* _READING PASSAGE_
--------------------------------
Model feature language (MFL)#

The MFL is a domain specific language designed to describe model features and sets of model features in a concise way. It can be used to describe model features for one single model or an entire space of model features, i.e. descriptions for multiple models. The basic building block of MFL is the feature description. A feature description consists of the name of a feature category followed by a comma separated list of arguments within parentheses. For example:

ABSORPTION(FO)

Each feature description describes one or multiple features of the same category, i.e. absorption, absorption delay, elimination, and distribution. Features of the same category are mutually exclusive and cannot be applied to the same model. Multiple model feature descriptions can be combined by separating them with either newline or a semi-colon.

The following two examples are equivalent:

ABSORPTION(FO);ELIMINATION(ZO)
ABSORPTION(FO)
ELIMINATION(ZO)

Option types#

MFL support the following types of options to feature descriptions:

Type

Example

Description

token or name

FO

The name of a feature within a category

number

1

A non-negative integer

range

0..2

A range of numbers (endpoints are included)
--------------------------------
* _LISTING_
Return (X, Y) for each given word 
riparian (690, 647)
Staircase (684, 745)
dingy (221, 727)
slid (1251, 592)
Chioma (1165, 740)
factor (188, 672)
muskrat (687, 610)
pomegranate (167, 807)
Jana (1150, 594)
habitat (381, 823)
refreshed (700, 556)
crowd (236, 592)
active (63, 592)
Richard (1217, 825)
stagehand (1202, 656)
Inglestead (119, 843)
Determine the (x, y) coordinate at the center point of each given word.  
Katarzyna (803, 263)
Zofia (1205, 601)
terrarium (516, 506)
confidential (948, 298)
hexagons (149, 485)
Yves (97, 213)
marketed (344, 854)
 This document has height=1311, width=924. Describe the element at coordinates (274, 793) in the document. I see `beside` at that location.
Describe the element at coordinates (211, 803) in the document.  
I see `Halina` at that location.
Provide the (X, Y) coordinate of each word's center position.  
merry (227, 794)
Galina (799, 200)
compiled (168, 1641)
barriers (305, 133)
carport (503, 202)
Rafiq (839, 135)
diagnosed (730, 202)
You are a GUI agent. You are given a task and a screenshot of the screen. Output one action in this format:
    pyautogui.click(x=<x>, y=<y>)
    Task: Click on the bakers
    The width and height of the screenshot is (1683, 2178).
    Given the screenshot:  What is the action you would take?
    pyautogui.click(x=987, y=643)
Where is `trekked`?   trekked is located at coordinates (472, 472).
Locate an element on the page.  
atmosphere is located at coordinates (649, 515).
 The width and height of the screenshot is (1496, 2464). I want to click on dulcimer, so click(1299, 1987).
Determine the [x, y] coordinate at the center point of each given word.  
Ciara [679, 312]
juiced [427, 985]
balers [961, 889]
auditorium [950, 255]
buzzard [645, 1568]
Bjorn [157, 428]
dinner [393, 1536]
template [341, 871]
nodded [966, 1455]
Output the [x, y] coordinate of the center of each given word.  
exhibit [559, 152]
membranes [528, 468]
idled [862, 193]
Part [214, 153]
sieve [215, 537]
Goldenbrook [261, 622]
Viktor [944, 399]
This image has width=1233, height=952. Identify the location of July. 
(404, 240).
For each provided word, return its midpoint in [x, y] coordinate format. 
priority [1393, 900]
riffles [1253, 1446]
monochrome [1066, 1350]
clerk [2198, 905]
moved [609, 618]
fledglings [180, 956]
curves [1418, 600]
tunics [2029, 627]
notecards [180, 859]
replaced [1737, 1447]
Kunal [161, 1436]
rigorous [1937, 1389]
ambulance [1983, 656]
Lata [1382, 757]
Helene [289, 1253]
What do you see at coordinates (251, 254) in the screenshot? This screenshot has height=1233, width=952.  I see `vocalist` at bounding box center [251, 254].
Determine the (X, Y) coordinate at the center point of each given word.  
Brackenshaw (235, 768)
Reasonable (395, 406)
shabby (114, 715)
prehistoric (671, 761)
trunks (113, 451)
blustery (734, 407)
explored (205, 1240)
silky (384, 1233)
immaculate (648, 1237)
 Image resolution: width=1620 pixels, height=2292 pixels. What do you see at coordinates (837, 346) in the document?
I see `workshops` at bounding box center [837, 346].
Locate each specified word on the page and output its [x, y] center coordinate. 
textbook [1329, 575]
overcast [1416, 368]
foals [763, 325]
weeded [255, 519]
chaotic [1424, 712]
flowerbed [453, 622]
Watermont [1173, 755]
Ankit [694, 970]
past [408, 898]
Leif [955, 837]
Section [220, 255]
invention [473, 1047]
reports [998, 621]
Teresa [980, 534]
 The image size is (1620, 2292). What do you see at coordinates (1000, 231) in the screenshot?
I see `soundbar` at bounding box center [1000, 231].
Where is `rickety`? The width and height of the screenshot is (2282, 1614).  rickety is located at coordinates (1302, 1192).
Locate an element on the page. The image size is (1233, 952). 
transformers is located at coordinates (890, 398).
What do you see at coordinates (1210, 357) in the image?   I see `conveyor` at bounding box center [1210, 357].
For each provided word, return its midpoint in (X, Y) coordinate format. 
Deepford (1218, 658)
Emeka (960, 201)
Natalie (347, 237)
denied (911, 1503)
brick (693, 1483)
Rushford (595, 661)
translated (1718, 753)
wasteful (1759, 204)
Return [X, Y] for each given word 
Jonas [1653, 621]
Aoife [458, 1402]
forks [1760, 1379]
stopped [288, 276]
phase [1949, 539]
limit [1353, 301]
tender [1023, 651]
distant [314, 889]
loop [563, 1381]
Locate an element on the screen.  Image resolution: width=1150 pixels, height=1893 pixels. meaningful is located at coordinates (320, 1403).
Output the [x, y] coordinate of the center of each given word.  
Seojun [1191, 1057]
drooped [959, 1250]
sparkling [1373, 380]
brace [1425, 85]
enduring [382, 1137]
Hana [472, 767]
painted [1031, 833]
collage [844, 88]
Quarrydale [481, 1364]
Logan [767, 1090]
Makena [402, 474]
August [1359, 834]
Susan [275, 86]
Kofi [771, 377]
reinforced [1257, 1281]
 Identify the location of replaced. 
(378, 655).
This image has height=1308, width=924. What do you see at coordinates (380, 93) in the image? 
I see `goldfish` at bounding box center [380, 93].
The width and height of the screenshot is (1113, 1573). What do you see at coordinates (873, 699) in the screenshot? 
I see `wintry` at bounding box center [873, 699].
--------------------------------
* _DIRECTION_
Pick up the model feature language documentation where it stops and write the next part. You won't need the items for this.

* _EXERCISE OUTPUT_
wildcard

*

All features of a category

array

[FO, ZO]

Multiple tokens or numbers

symbol

@IIV

A symbol with manual or automatic definition

Model features#

MFL support the following model features:

Category

Options

Description

ABSORPTION

INST, FO, ZO, SEQ-ZO-FO

Absorption rate (instantaneous, first order, zero order, sequential zero order first order)

ELIMINATION

FO, ZO, MM, MIX-FO-MM

Elimination rate (first order, zero order, Michaelis-Menten, mixed first order Michaelis-Menten)

PERIPHERALS

number, DRUG/MET

Number of peripheral compartments. If the peripherals compartment should be added for the drug compartment (default) or to the metabolite compartment (if any). Only applicable to drug_metabolite models.

TRANSITS

number, DEPOT/NODEPOT

Number of absorption transit compartments and whether to keep the depot compartment

LAGTIME

OFF, ON

Absorption lagtime

COVARIATE

parameter, covariate, effect

Structural covariate effects (will always be added)

COVARIATE?

parameter, covariate, effect

Exploratory covariate effects (will be tested)

DIRECTEFFECT

LINEAR, EMAX, SIGMOID, STEP, LOGLIN

Direct effect PD models.

EFFECTCOMP

LINEAR, EMAX, SIGMOID, STEP, LOGLIN

Effect comprtment PD models.

INDIRECTEFFECT

LINEAR, EMAX, SIGMOID , option

Indirect effect PD models. option can be either PRODUCTION or :code`DEGRADATION`.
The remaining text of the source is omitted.